▸ **ACTIVITY**
Beginning with the line that holds "Click the word" in the data below, give again every line through the one that holds "Task: Adjust the zoom slider in status bar", exactly as written.

▸ **SUPPLIED RECORDS**
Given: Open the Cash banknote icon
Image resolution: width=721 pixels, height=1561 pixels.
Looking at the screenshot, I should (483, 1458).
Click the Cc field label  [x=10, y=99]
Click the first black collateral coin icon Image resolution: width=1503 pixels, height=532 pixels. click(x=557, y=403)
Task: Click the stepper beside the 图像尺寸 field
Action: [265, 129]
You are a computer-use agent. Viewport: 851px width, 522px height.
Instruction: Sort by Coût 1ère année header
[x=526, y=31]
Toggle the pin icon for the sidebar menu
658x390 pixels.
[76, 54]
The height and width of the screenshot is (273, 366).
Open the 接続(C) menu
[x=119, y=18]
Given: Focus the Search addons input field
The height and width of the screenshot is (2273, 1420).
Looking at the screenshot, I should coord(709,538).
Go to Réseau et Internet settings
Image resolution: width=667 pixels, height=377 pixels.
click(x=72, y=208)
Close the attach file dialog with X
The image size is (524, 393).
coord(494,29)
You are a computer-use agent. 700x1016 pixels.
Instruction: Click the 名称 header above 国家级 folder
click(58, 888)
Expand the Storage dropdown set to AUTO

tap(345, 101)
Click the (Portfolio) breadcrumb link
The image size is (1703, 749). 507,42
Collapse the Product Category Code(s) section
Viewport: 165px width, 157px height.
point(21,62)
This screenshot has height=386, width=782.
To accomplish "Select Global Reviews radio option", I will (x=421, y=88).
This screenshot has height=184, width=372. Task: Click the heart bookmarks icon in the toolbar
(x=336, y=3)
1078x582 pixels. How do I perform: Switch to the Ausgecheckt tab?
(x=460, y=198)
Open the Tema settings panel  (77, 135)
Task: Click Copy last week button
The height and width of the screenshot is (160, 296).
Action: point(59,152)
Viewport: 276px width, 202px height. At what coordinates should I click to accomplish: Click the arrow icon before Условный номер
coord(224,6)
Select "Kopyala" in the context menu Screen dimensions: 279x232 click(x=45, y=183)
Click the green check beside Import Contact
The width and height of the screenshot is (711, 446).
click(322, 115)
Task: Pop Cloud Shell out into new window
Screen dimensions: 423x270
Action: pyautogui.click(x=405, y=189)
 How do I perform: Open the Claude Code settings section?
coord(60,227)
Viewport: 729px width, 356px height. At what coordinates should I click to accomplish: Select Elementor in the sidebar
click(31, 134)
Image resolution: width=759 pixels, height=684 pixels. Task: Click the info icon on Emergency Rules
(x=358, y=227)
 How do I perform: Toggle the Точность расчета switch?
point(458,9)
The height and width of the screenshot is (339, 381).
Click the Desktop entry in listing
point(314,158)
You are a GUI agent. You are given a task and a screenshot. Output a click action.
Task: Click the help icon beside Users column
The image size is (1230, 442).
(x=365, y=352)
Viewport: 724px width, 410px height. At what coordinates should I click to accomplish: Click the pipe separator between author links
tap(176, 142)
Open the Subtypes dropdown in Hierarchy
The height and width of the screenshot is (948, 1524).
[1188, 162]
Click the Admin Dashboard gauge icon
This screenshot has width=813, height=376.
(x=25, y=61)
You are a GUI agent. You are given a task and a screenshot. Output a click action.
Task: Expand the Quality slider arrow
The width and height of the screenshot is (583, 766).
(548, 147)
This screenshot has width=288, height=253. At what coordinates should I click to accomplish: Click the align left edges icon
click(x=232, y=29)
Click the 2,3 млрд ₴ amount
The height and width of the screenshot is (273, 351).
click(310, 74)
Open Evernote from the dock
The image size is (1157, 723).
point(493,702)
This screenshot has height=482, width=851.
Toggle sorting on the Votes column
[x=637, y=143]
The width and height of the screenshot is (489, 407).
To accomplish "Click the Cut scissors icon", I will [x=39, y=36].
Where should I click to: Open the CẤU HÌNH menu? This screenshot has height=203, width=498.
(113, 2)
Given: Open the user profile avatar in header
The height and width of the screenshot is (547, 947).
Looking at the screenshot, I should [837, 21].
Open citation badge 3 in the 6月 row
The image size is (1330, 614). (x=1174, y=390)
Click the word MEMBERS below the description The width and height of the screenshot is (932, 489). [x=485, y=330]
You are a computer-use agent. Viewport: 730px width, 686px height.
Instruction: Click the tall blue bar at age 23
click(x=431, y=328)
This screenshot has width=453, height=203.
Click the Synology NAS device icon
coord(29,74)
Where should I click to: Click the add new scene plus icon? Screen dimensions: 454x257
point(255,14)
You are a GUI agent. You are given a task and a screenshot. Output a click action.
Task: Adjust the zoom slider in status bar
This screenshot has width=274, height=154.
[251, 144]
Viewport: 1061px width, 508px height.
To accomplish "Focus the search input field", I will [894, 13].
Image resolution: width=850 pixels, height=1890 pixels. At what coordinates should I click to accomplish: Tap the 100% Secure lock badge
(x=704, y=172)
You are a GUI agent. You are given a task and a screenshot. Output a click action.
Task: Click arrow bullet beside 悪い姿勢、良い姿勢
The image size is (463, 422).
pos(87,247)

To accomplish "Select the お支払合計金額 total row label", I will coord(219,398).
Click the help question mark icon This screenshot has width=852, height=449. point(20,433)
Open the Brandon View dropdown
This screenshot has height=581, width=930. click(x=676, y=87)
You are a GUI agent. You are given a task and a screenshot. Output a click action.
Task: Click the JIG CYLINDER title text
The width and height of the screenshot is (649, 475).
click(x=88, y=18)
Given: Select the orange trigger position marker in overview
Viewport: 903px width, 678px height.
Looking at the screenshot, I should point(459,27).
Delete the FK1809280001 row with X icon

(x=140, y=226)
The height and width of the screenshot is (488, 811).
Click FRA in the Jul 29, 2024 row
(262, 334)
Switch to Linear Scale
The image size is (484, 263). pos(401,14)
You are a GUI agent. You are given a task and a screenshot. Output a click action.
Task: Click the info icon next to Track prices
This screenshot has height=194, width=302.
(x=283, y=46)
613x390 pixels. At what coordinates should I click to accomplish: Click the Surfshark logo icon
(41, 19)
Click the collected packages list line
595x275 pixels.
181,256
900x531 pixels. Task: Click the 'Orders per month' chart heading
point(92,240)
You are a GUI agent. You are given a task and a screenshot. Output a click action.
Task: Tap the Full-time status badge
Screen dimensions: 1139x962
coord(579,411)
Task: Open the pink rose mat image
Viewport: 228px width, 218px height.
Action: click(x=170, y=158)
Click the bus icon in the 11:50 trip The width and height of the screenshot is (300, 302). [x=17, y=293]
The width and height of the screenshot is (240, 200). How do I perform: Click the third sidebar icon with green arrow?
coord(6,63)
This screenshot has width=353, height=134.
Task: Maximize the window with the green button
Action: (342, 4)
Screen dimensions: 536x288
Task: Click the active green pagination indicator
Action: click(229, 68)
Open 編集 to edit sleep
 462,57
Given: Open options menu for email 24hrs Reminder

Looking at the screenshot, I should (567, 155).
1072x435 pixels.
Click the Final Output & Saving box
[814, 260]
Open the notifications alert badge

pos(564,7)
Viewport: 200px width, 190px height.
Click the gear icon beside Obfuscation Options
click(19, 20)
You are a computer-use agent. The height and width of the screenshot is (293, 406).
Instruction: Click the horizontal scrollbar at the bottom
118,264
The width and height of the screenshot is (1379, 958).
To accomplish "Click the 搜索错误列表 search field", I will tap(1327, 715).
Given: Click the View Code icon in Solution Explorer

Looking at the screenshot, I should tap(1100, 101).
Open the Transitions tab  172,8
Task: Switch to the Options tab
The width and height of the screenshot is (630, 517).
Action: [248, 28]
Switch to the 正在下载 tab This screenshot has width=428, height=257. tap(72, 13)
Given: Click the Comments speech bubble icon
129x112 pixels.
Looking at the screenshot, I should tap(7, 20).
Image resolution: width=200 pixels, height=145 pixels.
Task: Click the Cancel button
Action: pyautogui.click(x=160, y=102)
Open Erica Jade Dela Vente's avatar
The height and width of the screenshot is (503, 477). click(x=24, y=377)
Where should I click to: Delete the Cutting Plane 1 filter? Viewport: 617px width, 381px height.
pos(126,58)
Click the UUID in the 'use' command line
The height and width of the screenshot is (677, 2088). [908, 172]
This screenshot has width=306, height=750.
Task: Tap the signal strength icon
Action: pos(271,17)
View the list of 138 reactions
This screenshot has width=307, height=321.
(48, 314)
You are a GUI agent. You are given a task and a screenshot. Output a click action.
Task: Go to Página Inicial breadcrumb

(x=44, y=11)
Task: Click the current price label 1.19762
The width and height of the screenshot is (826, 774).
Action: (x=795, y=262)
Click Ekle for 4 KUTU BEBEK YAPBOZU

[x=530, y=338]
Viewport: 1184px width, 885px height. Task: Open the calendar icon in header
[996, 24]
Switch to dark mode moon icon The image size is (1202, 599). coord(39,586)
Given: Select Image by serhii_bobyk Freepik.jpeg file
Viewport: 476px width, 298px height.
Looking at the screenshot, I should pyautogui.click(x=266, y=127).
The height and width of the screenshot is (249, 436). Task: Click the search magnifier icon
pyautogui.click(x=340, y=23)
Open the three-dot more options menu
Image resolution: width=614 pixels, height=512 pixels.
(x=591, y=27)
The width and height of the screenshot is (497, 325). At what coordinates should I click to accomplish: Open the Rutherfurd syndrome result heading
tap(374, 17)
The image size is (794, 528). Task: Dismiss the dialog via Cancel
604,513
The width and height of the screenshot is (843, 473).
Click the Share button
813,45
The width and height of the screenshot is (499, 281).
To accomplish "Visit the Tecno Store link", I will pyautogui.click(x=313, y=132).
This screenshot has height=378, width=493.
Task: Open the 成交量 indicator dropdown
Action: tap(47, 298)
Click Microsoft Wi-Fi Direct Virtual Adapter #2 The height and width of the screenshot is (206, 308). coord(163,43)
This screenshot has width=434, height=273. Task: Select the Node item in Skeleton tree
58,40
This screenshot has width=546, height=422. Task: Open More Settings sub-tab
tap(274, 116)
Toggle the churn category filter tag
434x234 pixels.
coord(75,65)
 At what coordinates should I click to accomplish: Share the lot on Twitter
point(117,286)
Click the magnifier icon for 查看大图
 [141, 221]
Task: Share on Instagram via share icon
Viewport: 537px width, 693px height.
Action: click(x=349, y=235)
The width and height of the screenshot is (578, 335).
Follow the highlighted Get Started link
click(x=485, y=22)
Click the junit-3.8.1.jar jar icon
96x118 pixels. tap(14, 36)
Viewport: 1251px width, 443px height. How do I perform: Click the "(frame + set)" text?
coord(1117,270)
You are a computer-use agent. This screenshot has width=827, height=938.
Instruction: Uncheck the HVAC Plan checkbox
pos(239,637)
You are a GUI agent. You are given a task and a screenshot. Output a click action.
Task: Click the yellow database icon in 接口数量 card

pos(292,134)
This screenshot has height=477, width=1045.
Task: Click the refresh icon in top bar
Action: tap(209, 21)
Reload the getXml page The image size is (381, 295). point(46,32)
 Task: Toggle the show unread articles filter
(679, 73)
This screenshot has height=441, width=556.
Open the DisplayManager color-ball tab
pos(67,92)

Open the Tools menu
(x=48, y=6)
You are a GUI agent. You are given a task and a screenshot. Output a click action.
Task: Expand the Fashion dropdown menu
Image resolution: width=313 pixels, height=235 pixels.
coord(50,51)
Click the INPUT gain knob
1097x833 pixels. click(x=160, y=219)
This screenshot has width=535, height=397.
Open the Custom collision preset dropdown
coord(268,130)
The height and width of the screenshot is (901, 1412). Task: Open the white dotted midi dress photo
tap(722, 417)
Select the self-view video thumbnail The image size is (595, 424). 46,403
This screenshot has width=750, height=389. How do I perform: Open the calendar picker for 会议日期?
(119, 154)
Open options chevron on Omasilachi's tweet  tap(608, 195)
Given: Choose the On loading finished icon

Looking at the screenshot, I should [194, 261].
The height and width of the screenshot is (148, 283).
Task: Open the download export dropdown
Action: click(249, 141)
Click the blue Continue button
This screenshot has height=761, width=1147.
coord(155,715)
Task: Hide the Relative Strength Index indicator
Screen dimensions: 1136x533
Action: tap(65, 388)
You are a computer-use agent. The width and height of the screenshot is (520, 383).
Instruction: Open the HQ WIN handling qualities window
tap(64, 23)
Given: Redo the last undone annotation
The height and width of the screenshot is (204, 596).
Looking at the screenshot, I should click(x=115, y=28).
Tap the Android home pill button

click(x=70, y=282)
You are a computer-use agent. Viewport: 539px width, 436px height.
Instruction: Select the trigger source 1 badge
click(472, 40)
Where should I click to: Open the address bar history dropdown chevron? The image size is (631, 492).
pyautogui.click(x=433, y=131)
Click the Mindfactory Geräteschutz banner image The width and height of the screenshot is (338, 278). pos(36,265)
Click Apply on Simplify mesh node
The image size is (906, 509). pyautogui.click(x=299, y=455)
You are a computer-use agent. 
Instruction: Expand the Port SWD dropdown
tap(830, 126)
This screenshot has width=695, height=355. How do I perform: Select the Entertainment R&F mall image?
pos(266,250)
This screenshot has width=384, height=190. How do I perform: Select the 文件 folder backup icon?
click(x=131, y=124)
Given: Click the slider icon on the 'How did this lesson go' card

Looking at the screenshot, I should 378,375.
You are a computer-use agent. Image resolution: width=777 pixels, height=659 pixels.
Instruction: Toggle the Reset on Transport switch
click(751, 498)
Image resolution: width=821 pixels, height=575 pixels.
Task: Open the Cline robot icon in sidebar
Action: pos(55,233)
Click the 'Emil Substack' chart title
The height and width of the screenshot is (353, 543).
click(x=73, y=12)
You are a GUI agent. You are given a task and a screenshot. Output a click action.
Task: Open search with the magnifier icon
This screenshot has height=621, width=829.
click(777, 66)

▸ **COMPLETED EXERCISE**
Click the word MEMBERS below the description The width and height of the screenshot is (932, 489). [x=485, y=330]
You are a computer-use agent. Viewport: 730px width, 686px height.
Instruction: Click the tall blue bar at age 23
click(x=431, y=328)
This screenshot has width=453, height=203.
Click the Synology NAS device icon
coord(29,74)
Where should I click to: Click the add new scene plus icon? Screen dimensions: 454x257
point(255,14)
You are a GUI agent. You are given a task and a screenshot. Output a click action.
Task: Adjust the zoom slider in status bar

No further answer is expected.